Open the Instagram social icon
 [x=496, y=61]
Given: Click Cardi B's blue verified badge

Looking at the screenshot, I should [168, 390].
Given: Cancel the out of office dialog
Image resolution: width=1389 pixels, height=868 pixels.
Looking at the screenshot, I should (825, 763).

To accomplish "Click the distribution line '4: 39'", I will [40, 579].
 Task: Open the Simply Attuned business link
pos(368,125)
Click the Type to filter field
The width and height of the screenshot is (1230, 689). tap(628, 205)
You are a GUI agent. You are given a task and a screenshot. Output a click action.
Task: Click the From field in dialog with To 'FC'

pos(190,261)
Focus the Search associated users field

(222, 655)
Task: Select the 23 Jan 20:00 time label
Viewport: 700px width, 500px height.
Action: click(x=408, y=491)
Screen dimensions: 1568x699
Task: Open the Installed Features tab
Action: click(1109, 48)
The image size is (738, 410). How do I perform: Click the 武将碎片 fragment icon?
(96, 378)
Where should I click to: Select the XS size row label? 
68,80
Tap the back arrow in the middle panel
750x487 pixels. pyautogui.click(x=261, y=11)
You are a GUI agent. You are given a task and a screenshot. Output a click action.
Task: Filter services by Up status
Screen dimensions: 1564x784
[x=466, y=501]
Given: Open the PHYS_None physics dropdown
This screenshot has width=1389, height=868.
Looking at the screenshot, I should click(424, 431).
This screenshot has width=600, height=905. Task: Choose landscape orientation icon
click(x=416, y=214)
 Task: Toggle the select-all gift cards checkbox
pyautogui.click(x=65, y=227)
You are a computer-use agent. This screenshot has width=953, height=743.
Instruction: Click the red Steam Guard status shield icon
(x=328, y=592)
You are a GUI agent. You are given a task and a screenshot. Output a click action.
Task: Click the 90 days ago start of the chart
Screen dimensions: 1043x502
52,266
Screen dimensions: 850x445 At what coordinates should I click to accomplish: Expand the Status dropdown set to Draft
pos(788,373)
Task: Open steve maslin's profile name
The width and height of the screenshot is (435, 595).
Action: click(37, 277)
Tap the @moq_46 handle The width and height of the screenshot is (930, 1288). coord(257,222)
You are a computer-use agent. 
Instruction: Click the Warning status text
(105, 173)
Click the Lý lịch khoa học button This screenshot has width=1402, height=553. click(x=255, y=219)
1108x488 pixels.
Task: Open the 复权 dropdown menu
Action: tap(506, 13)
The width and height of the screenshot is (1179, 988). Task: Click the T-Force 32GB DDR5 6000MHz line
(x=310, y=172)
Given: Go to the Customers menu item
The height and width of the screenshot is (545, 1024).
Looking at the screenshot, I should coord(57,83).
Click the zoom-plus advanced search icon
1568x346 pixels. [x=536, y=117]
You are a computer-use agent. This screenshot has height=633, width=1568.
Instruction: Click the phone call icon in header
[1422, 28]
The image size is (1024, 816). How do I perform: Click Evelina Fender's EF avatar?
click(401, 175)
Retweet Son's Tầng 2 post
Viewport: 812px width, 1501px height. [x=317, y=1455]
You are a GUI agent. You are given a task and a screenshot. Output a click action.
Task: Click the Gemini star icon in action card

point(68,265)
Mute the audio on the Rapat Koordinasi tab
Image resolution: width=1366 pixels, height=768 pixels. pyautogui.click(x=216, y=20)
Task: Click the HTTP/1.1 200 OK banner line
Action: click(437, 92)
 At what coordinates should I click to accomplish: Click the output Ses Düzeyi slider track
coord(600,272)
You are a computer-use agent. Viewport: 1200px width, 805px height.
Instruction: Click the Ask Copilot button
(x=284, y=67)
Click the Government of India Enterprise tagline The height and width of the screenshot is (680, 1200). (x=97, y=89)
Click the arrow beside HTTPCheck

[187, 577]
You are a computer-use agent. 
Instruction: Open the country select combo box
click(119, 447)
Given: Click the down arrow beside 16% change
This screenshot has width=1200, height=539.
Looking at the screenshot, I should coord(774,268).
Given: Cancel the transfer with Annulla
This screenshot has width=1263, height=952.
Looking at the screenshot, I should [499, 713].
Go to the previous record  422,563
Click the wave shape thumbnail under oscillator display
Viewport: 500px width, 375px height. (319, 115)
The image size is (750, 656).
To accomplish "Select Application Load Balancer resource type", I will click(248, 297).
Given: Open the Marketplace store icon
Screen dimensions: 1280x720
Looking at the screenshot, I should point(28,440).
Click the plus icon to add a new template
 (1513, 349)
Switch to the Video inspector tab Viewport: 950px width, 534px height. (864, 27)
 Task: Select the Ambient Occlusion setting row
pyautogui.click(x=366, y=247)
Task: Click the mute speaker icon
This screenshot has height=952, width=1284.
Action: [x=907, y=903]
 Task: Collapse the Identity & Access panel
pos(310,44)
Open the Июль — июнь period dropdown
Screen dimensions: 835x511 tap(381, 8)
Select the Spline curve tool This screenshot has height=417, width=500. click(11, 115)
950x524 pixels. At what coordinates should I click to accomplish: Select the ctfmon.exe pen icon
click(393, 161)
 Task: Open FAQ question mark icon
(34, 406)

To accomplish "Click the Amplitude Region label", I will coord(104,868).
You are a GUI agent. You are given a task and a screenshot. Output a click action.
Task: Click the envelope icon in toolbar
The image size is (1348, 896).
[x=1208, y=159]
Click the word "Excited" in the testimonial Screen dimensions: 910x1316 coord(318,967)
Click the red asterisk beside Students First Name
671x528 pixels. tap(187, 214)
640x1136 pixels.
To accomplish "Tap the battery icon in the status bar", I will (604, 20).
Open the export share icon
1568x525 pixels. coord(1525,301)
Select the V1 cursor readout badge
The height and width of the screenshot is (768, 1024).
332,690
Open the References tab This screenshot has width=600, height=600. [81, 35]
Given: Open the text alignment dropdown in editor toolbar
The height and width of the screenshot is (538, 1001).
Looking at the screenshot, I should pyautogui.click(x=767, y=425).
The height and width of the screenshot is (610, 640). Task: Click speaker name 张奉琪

++++++++++

▶ _Work order_: After locating the line with "Instruction: Click the Ask Copilot button" above, return that line and every later line through the one with "Given: Cancel the transfer with Annulla", word for word and with nothing else.

▶ _Solution for this exercise_:
Instruction: Click the Ask Copilot button
(x=284, y=67)
Click the Government of India Enterprise tagline The height and width of the screenshot is (680, 1200). (x=97, y=89)
Click the arrow beside HTTPCheck

[187, 577]
You are a computer-use agent. 
Instruction: Open the country select combo box
click(119, 447)
Given: Click the down arrow beside 16% change
This screenshot has width=1200, height=539.
Looking at the screenshot, I should coord(774,268).
Given: Cancel the transfer with Annulla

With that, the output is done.